Mark Reviews Movies

Poster

THE SETTLERS (2024)

3 Stars (out of 4)

Director: Felipe Gálvez Haberle

Cast: Camilo Arancibia, Mark Stanley, Benjamin Westfall, Alfredo Castro, Sam Spruell, Luis Machín, Adriana Stuven

MPAA Rating: Not rated

Running Time: 1:37

Release Date: 1/12/24 (limited)


The Settlers, Mubi

Become a fan on Facebook Follow on Facebook | Follow on Twitter Follow on Twitter | Become a Patron Become a Patron

Review by Mark Dujsik | January 11, 2024

When the violence comes in The Settlers, there's an almost casual mentality to that brutality. It's just a job for the three people at the center of this story, a trio of men assigned to clear a route from a wealthy man's Chilean farm to the Atlantic Ocean. Two of them seem to take unsettling pleasure in this work, which amounts to the mass slaughter of any indigenous people in the way of their planned path, and one, a man of mixed native and Spanish origin, can only stand by and watch.

This man, named Segundo (Camilo Arancibia), is our obvious stand-in for and entryway into this dramatization of a true story. In that way, co-writer/director Felipe Gálvez Haberle makes us direct witnesses to that horror, and in Segundo's inaction, it raises a couple of questions about the line between the act of helpless witnessing and the idea of passive complicity.

It's not as if Segundo, who's recruited by the wealthy man's right-hand man Alexander MacLennan (Mark Stanley) to join the expedition to the ocean, can do much to stop the businessman's ultimate plan. That man is José Menédez (Alfredo Castro), a Spaniard who has made his fortune ranching in the Patagonian region and, with the borders of Chile and neighboring Argentina being surveyed and drawn in that southern area of the continent in the early 20th century, wants to make a larger fortune for himself. The Chilean government, keeping close ties to oligarchs like Menédez, has granted the rancher the rights to all of the land he wants, so now, it's simply—in his mind—a matter of ensuring no one else inhabits it.

There are inhabitants, of course—people who lived in this region before Menédez or even his colonial ancestors arrived on the continent. They are the Ona, and at least half of Segundo's background comes from those indigenous people. What can he do about this? He is merely a laborer on Menédez's ranch, only possesses any real ties to his fellow workers and the requirements of his job, and remains just one man against what will become a genocidal campaign against the Ona. Like Segundo, we become witnesses to it, and also like him, we are more or less condemned by way of silence and inactivity.

● REQUIRED WORK:
A. According to the review of The Settlers, what route are the three men assigned to clear?
B. Pick up the review of The Settlers after its last sentence and continue it.

● ENTRIES PROVIDED:
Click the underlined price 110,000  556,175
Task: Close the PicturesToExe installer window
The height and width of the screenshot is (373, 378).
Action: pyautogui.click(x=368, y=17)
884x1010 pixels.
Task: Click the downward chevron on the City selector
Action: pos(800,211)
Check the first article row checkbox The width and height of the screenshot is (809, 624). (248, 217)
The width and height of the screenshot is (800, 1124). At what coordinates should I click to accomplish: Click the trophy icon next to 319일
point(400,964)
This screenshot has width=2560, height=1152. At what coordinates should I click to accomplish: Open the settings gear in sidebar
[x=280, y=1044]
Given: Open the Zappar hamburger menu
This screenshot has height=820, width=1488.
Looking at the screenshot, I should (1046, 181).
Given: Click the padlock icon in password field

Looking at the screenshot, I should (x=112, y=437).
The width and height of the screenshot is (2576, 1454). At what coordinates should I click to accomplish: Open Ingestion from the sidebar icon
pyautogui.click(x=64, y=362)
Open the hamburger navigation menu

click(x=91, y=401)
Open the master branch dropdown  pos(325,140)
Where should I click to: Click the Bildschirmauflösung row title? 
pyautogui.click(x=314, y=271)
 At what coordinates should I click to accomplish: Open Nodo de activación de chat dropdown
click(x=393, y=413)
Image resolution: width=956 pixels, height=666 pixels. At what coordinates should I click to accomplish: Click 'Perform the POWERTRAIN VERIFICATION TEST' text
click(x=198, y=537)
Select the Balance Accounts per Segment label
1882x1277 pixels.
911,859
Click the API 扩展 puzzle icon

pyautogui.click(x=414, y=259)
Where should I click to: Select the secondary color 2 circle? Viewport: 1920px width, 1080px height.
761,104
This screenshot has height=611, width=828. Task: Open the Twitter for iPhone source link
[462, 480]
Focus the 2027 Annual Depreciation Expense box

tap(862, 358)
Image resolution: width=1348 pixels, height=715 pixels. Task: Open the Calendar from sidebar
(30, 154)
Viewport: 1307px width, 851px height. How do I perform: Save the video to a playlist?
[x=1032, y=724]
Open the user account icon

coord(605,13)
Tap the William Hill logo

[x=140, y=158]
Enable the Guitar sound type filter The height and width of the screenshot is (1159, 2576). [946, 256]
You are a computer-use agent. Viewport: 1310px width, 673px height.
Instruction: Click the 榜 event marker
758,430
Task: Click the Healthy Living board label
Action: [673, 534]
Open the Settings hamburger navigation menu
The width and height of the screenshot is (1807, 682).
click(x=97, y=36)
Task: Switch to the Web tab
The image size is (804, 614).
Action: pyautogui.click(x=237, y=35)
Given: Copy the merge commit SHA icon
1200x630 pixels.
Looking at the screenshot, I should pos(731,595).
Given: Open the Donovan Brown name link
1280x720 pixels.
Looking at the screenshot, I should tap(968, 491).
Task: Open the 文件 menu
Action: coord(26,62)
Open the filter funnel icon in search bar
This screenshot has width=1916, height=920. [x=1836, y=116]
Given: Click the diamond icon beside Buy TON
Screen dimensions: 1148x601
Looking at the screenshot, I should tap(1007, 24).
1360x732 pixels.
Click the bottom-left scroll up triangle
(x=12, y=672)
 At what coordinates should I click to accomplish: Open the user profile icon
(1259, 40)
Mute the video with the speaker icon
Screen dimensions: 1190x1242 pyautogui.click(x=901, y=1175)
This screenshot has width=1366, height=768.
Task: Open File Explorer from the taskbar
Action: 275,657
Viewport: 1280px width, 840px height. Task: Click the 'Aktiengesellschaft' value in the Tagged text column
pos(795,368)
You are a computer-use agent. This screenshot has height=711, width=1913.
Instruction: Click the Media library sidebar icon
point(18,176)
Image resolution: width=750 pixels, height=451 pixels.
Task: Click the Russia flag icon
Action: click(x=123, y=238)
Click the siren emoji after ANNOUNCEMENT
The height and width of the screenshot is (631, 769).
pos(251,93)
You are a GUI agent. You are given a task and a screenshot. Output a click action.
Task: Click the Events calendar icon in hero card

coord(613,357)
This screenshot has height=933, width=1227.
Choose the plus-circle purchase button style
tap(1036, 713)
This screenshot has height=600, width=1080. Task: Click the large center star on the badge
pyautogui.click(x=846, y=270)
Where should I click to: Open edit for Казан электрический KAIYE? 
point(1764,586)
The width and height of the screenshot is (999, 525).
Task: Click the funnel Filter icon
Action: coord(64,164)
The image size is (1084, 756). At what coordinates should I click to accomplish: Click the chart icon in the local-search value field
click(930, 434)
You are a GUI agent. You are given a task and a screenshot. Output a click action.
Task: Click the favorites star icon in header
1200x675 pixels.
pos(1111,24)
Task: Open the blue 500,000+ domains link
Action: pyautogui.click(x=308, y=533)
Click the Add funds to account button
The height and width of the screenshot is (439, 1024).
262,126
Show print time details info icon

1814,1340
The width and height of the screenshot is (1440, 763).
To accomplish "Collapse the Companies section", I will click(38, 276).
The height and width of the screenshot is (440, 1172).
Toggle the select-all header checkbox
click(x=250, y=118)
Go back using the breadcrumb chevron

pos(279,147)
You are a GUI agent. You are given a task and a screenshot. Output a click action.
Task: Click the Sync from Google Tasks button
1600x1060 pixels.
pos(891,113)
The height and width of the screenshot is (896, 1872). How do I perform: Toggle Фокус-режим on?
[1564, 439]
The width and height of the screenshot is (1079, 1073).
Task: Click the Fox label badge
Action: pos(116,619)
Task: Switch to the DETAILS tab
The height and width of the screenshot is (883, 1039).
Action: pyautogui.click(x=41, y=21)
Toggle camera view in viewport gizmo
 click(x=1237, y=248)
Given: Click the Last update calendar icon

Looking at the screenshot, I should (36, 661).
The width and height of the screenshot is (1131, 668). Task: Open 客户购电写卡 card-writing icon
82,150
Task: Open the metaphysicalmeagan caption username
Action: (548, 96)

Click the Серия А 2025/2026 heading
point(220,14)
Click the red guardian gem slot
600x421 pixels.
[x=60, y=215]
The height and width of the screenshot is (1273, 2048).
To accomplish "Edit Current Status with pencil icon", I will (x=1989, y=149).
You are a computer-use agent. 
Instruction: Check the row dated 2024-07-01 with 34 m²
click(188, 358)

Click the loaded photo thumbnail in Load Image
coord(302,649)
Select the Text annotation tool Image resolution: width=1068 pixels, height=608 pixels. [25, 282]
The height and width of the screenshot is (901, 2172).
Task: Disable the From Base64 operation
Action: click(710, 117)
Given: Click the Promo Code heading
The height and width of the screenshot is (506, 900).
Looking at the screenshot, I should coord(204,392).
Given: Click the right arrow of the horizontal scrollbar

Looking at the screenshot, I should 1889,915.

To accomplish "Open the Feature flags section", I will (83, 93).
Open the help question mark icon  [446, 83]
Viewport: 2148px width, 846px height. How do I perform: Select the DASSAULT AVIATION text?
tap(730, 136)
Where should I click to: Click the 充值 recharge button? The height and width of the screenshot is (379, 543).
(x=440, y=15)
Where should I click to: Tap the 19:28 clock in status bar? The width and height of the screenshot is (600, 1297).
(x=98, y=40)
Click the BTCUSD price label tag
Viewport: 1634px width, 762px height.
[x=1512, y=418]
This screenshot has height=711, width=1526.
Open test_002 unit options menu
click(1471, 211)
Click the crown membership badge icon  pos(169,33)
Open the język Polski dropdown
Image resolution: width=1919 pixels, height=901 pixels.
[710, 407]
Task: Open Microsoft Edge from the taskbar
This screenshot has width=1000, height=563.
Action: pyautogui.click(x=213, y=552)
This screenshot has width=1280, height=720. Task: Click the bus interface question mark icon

● RESPONSES FOR EACH TASK:
A. A route from a wealthy man's Chilean farm to the Atlantic Ocean.

B.
Gálvez approach to this material mirrors the mentality on display here in a few notable ways. First, there's the film's look, which is reminiscent of an American Western in ways that go beyond the fact that the final member of the trio of expeditioners, a Texan named Bill (Benjamin Westfall), is a cowboy in dress and attitude. The director, with cinematographer Simone D'Arcangelo, gives us vast, sweeping shots of seemingly untouched terrain—wide fields and rolling hills beneath crowdedly cloudy skies—and men on horseback traversing the landscape.

The broad imagery here is romantic from the start, which sees Segundo and his fellow laborers putting up a wire fence on a small part of Menédez's vast property, but before the toil and the sunset backdrop can become routine, there's a commotion. Part of the wire has snapped. A man howls in pain. On his horse, MacLennan, a former officer of the British military (by his account, at least, which becomes important later), stands over the injured man, who has lost one of his arms in the accident. Declaring that a man without an arm in this kind of work is equal to an absent worker, MacLennan shoots him dead.

Immediately, Gálvez and co-writer Antonia Girardi's screenplay (written in collaboration with Mariano Llinás) makes it clear that violence is inevitable in this story, and when that violence arrives, it will be sudden, merciless, and enacted with relaxed attitude of cold, hard logic. If this is what MacLennan and his boss are willing to do to one of their own (The man is white, speaks English, and is dressed in a similar fashion to the Texan), what are they prepared to do to those whom they perceive as outsiders and obstacles to Menédez's goal?

Much of the story revolves around MacLennan, Bill, and Segundo's trek, as they ride, bicker and debate around various campfires, and encounter assorted people along the way. One group is a platoon from the Argentine military, accompanying a surveyor who's charting the country's border with Chile, and it's most telling that the commanding officer (played by Agustín Rittano) no sooner than meets MacLennan that the two men are organizing assorted competitions between their respective groups. MacLennan's boxing match with his Argentinian counterpart abandons any sort of rules before it's finished, and Segundo, who has proven himself to be an expert marksman with a rifle, has a shooting competition. That detail is important.

There is one scene depicting part of the mass murder being perpetrated here, although another is referenced in the film's hauntingly enigmatic epilogue. The perspective of it belongs to Segundo, who watches as multiple unarmed indigenous people are shot and killed. He doesn't participate, but despite having the weapon and the skill to put an end to it, Segundo does nothing. He only acts in the aftermath of the slaughter, in a disturbing scene that might appear to be mercy in his eyes but amounts to exactly what MacLennan and Bill have just perpetrated.

Except for the victims, no one's hands are clean in The Settlers, and that's the awful truth of this story and history. The epilogue, which changes the narrative's focus entirely, features no violence but is almost as casually brutal in the way it depicts history being re-written by, in their minds, the victors—in reality, the murderers.

Copyright © 2024 by Mark Dujsik. All rights reserved.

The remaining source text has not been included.